#### Record extracts
++++

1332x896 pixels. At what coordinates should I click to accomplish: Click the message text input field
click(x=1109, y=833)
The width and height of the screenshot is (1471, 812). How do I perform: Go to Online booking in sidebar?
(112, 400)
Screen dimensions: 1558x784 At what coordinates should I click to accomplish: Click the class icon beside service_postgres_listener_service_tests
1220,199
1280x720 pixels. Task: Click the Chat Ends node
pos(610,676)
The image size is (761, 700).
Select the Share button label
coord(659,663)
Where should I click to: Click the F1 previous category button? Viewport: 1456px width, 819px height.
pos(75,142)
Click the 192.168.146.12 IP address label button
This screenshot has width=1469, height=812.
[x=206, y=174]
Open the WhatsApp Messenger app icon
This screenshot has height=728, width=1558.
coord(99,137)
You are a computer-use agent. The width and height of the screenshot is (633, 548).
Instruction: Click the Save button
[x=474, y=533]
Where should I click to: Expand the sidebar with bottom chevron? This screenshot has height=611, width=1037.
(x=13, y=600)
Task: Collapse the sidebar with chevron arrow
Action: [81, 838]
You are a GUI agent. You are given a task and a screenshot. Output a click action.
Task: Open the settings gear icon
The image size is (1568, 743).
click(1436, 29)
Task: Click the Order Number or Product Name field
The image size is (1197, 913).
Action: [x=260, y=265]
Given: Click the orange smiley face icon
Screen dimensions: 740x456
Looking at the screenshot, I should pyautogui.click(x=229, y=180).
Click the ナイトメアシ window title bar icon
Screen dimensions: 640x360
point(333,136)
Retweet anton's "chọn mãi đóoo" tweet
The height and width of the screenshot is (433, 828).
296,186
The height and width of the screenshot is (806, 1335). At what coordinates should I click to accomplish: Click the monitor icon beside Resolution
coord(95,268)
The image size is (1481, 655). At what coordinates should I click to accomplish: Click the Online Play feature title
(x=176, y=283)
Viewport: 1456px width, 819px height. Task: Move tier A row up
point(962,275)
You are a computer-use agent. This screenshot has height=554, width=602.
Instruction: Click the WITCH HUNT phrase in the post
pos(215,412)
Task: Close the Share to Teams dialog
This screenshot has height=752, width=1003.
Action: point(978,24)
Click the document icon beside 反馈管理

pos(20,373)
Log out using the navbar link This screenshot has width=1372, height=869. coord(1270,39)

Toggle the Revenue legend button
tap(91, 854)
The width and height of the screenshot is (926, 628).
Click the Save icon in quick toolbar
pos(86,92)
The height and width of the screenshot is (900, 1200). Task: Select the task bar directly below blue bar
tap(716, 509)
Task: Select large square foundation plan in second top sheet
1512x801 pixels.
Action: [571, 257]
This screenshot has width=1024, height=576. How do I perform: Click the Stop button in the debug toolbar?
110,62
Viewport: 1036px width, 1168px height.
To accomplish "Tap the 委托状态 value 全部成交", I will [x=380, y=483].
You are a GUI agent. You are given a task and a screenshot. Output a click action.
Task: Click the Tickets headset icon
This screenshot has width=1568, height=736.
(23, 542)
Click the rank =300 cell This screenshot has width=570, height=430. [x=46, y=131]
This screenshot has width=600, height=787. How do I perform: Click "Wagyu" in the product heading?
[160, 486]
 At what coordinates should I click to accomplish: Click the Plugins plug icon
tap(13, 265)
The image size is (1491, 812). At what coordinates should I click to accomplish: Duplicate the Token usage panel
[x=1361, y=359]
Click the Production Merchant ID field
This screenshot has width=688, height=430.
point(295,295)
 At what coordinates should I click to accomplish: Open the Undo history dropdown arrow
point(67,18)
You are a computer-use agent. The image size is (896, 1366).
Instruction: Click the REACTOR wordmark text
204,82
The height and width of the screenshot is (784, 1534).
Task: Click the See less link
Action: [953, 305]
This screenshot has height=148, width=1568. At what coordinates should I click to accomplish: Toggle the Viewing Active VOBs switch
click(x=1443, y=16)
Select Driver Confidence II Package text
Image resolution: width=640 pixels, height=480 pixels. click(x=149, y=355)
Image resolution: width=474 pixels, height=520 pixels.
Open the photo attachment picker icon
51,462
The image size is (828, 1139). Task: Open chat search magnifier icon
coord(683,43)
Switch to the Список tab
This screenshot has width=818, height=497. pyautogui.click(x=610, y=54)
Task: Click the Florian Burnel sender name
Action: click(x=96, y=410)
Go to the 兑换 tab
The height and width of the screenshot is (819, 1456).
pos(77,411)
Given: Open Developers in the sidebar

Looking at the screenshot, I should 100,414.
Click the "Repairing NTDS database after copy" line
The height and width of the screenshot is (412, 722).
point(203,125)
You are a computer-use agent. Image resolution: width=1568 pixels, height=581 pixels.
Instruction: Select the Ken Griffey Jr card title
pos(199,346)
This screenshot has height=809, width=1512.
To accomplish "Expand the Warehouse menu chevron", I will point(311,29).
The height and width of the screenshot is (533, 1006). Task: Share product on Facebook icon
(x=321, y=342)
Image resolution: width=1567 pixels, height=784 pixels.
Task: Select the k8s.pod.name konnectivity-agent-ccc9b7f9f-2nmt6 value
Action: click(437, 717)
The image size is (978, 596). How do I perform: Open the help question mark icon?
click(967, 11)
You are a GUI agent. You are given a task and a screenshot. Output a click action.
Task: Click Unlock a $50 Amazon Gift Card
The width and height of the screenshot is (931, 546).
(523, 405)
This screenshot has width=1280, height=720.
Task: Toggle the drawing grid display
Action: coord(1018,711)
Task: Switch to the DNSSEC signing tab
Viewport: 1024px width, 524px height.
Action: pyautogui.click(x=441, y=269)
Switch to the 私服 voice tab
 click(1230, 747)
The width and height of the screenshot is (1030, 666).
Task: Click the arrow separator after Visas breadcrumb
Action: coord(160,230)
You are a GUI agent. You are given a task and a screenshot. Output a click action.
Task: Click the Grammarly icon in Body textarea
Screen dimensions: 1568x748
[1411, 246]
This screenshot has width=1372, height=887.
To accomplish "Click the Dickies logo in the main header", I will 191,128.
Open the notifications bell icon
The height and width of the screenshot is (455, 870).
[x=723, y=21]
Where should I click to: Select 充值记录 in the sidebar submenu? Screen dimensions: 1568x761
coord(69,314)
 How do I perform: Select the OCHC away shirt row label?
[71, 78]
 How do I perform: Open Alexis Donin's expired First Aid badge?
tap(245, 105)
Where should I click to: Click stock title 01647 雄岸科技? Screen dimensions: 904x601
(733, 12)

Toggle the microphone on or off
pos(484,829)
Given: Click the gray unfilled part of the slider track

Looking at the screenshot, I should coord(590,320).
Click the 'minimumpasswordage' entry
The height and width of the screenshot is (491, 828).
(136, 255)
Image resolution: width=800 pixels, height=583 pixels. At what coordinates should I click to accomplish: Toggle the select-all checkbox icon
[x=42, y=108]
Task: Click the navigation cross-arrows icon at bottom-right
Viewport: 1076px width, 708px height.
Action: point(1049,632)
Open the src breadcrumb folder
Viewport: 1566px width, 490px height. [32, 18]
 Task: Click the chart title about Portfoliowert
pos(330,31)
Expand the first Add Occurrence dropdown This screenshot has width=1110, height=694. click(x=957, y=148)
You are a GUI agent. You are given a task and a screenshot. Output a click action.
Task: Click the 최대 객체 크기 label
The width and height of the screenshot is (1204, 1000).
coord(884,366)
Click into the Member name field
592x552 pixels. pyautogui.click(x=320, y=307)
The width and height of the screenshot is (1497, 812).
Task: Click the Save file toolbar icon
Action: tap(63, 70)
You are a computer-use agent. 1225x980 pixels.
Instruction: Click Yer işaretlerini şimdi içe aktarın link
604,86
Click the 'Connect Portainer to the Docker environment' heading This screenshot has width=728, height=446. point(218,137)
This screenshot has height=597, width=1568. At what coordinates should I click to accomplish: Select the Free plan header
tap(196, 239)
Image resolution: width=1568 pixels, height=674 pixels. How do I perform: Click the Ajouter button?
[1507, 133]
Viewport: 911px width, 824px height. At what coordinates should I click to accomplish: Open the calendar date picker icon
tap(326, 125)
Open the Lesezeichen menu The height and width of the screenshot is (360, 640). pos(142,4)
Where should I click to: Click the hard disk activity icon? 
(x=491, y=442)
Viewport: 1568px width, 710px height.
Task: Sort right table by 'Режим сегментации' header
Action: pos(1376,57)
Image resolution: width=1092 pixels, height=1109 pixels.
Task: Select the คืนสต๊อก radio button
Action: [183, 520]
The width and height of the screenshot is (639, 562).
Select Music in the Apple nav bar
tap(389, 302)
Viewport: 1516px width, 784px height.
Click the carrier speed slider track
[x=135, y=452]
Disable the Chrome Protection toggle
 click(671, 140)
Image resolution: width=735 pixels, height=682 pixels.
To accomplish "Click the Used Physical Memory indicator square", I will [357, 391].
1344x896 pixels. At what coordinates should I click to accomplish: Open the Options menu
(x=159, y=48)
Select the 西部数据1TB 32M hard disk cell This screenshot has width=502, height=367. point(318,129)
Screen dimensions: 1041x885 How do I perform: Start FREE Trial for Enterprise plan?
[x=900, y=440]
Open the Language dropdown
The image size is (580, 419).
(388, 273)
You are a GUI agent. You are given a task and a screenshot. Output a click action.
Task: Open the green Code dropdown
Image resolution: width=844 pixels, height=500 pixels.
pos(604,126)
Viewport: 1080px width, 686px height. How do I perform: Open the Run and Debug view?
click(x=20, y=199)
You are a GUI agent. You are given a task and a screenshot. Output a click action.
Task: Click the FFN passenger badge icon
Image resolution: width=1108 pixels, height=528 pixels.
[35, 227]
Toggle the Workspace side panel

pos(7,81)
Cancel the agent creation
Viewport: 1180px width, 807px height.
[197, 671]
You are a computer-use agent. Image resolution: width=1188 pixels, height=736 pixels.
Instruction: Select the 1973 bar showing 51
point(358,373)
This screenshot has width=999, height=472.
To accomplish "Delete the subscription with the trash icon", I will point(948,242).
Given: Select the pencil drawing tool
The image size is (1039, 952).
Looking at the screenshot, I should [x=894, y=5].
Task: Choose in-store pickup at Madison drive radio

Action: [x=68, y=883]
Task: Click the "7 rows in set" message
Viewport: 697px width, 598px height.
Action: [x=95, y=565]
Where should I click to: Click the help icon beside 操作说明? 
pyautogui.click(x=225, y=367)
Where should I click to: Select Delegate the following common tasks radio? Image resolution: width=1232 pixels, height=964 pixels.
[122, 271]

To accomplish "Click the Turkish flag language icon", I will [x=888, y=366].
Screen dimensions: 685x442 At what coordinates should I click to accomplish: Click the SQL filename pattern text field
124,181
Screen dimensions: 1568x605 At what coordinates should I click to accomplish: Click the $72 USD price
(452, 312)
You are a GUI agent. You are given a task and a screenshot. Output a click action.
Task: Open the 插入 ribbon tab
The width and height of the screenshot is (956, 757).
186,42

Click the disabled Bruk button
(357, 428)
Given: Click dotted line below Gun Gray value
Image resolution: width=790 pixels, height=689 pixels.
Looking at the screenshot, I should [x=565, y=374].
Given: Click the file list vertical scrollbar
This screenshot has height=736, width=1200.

++++

Reproduce verbatim the stretch of the listing above from the line containing "Click the 'minimumpasswordage' entry" through the line containing "Expand the first", including both of those lines.

Click the 'minimumpasswordage' entry
The height and width of the screenshot is (491, 828).
(136, 255)
Image resolution: width=800 pixels, height=583 pixels. At what coordinates should I click to accomplish: Toggle the select-all checkbox icon
[x=42, y=108]
Task: Click the navigation cross-arrows icon at bottom-right
Viewport: 1076px width, 708px height.
Action: point(1049,632)
Open the src breadcrumb folder
Viewport: 1566px width, 490px height. [32, 18]
 Task: Click the chart title about Portfoliowert
pos(330,31)
Expand the first Add Occurrence dropdown This screenshot has width=1110, height=694. click(x=957, y=148)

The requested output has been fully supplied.